The Stories Make A Riddle

puzzle box-teal

Anybody that’s managed the exhaustive and maddening feat of completing a novel can relate to the weirdness that sets in as things wrap up. A core part of who you are, paper people you lovingly crafted and hid little bits of yourself into are being tortured and dropping like flies. Loose ends you thought were pretty awesome back in the day two years ago jump up out of their hidey holes during your re-read and mock you for forgetting they existed. Cool, shiny objects you’ve been chasing the last couple of months turn out to completely contradict the thing you were planning on having happen.

And so on…

Maybe that’s not you. Maybe you’re the reader that catches those sorts of things when they’re not completely patched up and you savor your find. That’s cool too, you’ll still relate I bet. You’ve wrapped things up and felt a little whisper suggesting you stretch things out a bit, like kids in a pool begging their mom standing there waving her car keys:

“Just a little while longer. Pleeeeease?”

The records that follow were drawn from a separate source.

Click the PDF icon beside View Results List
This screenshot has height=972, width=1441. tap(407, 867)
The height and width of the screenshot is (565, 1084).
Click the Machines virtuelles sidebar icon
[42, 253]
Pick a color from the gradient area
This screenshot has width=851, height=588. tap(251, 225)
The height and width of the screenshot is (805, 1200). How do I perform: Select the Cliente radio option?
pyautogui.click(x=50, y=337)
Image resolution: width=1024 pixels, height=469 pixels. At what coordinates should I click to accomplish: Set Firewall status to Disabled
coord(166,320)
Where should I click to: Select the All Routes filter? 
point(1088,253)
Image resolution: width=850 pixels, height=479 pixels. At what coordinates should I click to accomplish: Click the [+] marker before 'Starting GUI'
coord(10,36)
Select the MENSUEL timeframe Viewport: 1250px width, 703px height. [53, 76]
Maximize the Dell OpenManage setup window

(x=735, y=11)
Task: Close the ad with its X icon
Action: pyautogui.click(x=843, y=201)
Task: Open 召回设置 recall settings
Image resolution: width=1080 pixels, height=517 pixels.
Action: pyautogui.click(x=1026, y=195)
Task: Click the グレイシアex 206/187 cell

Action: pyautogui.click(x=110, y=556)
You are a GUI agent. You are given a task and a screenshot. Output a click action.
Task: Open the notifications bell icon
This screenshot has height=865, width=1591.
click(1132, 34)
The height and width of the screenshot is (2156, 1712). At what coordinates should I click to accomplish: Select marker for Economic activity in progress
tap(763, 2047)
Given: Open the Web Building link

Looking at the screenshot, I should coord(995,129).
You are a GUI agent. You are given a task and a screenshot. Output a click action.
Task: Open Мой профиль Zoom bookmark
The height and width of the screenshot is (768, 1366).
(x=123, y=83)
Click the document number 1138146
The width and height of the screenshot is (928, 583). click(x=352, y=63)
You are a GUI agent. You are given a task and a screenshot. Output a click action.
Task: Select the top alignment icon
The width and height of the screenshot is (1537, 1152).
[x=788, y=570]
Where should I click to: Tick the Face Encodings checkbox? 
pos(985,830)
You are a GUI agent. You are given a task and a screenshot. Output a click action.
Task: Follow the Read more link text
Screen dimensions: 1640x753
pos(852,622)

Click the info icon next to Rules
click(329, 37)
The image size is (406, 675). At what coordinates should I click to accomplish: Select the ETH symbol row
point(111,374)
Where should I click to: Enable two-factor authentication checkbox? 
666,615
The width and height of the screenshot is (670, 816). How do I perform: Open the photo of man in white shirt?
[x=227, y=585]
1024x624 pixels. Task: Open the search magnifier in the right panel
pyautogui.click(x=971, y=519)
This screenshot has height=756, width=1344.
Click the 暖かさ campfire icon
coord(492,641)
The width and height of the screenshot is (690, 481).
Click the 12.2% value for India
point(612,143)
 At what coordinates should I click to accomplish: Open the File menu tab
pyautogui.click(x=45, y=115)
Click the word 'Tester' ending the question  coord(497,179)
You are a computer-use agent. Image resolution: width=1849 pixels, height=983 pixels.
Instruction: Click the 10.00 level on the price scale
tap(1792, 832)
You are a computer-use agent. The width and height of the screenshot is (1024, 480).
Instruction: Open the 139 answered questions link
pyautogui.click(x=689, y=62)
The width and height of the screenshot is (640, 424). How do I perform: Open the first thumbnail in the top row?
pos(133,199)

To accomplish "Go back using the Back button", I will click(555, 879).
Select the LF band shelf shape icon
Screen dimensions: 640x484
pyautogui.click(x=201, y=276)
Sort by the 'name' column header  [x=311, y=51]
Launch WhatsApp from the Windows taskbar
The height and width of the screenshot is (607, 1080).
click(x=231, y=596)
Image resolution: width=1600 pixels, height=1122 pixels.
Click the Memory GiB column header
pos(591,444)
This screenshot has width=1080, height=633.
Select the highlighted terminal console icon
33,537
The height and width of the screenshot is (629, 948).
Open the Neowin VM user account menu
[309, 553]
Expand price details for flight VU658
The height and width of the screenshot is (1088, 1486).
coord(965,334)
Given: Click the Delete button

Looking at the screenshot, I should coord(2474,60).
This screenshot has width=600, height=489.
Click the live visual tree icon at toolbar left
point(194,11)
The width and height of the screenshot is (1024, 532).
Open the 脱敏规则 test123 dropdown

Anyway, this thing has taken longer than I’d anticipated. Like they always do. For almost three years, I’ve been at this collection of short stories, bundled with chapter endings that collectively unroll clues behind a connecting riddle. Sure, I’ve been working on other stuff, wasting too much time goofing off with fascinating time sinks like Warmachine, One Deck Dungeon, and Grimslingers. If you’re not clear on what these are, it’s probably best if you just leave it lying there. Or risk your soul (at least your free time!).

So I’m at 58,000 words roughly. All the stories are locked in place.  Fourteen chapters total. I’ve got four more chapter endings to write, each of which are maybe around 1,200 words apiece. It’s easier now that everything connects; and I know how the larger story ends. I know what happens to everyone. It’s no longer tempting to shove explanations into people’s dialogue, which is a soul-deadening outcome if I’ve not managed to mercilessly extinguish all the times I wound up doing exactly that.

I’ve been incredibly careful to ensure the riddle at the heart of this set of tales has enough clues for someone who’s paying attention to actually solve, but not have it be obvious. I also have in mind the notion that anyone choosing to read through a second time once they know the riddle’s solution would be rewarded in a meaningful way. And I want that solution to be important. I’m intrigued by tapping into the power of how fiction works in our minds to take a targeted shot at making an impact on the reader’s life.

No pressure, right?

So the idea, much like you do with your life, is to turn and shake the daily grind till the time to finish this project falls out of its pockets. Time…a quirky and unpredictable beast, that one.

Wish me luck. See you on the other side.